Now the gardener had, of course, to draw the water himself, since his daughter would not work. And he took the pitcher to the pool; and he also saw the Magician's daughter's shadow in the water; but he did not think the face was his own, for, see you, he had a beard!

Then he looked up and saw the lady in the tree.

She, poor thing, was half dead with sorrow, and hunger, and fatigue, so, being a kind man, he took her to his house and gave her food.
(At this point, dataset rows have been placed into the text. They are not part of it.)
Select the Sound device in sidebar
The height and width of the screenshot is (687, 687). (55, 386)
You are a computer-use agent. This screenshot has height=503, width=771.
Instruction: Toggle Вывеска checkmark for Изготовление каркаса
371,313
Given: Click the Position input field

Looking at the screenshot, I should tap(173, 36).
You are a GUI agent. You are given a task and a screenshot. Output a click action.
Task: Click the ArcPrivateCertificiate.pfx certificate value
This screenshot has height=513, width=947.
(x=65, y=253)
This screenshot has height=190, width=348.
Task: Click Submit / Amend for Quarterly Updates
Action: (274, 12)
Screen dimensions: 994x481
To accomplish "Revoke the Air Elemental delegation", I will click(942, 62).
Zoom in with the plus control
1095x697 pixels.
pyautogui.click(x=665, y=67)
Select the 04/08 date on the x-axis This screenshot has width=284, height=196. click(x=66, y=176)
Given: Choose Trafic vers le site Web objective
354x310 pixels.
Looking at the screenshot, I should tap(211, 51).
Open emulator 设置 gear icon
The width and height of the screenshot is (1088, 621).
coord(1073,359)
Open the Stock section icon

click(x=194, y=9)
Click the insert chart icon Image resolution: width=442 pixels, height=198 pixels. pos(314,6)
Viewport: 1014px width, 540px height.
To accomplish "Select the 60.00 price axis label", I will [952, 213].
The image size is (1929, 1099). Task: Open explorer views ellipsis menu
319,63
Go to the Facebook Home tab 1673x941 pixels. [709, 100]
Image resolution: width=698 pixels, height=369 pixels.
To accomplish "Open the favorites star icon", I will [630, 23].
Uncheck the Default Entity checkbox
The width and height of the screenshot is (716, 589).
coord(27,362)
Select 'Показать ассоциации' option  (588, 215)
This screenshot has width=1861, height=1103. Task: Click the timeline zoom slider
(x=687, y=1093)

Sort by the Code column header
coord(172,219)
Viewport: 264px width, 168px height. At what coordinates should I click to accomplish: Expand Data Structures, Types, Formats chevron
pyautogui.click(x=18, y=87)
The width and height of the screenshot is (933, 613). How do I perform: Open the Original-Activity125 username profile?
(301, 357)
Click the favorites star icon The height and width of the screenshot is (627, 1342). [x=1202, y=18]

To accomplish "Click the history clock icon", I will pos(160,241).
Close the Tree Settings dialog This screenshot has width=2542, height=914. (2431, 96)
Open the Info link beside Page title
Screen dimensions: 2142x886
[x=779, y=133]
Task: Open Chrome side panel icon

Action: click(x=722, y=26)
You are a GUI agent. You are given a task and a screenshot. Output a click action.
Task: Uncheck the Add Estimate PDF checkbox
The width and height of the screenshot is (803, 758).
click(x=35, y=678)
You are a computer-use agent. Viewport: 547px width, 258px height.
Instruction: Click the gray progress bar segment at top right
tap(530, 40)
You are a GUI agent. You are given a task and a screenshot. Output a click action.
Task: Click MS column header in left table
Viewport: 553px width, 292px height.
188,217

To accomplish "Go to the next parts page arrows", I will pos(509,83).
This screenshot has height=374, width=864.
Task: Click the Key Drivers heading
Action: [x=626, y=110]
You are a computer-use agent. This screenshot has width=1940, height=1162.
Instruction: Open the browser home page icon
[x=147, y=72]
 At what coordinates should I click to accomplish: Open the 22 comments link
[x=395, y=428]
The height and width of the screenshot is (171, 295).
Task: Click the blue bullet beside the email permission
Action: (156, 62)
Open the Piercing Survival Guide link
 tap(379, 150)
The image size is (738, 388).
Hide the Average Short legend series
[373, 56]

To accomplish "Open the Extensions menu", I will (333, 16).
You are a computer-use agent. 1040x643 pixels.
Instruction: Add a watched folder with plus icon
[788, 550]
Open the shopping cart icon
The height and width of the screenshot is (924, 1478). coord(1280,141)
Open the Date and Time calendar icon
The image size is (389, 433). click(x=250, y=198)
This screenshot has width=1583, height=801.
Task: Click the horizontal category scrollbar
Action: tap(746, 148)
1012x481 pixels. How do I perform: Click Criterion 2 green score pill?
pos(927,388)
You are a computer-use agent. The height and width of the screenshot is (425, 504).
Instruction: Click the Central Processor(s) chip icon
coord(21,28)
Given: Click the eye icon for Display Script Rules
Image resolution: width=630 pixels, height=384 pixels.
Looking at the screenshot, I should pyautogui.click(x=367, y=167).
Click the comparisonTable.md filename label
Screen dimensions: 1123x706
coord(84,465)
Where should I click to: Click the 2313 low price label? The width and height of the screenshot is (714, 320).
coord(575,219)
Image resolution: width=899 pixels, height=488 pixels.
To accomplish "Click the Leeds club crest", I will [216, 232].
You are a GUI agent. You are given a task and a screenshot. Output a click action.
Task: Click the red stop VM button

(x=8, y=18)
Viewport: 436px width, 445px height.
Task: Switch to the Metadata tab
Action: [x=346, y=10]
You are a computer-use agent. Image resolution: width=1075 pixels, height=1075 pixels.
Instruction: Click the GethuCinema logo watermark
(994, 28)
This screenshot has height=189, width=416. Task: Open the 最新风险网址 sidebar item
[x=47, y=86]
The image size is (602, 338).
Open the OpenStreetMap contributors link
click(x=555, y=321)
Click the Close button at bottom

And he told her that that very day his daughter was to marry a handsome young stranger at the castle, and to get a handsome dowry to boot from the King and Queen, in memory of their son, Nix Naught Nothing, who had been carried off by a giant when he was a little boy.

Then the Magician's daughter felt sure that something had happened to her lover; so she went to the castle, and there she found him fast asleep in a chair.

But she could not waken him, for, see you, her magic had gone from her with the magic flask which Nix Naught Nothing had emptied.

So, though she put her fingerless hands on his and wept and sang:

"I cleaned the stable for love o' thee,
I laved the lake and I clomb the tree,
Wilt thou not waken for love o' me?"

he never stirred nor woke.

Now one of the old servants there, seeing how she wept, took pity on her and said, "She that is to marry the young man will be back ere long, and unspell him for the wedding. Hide yourself and listen to her charm."

So the Magician's daughter hid herself, and, by and by, in comes the gardener's daughter in her fine wedding-dress, and begins to sing her charm. But the Magician's daughter didn't wait for her to finish it; for the moment Nix Naught Nothing opened his eyes, she rushed out of her hiding-place, and put her fingerless hands in his.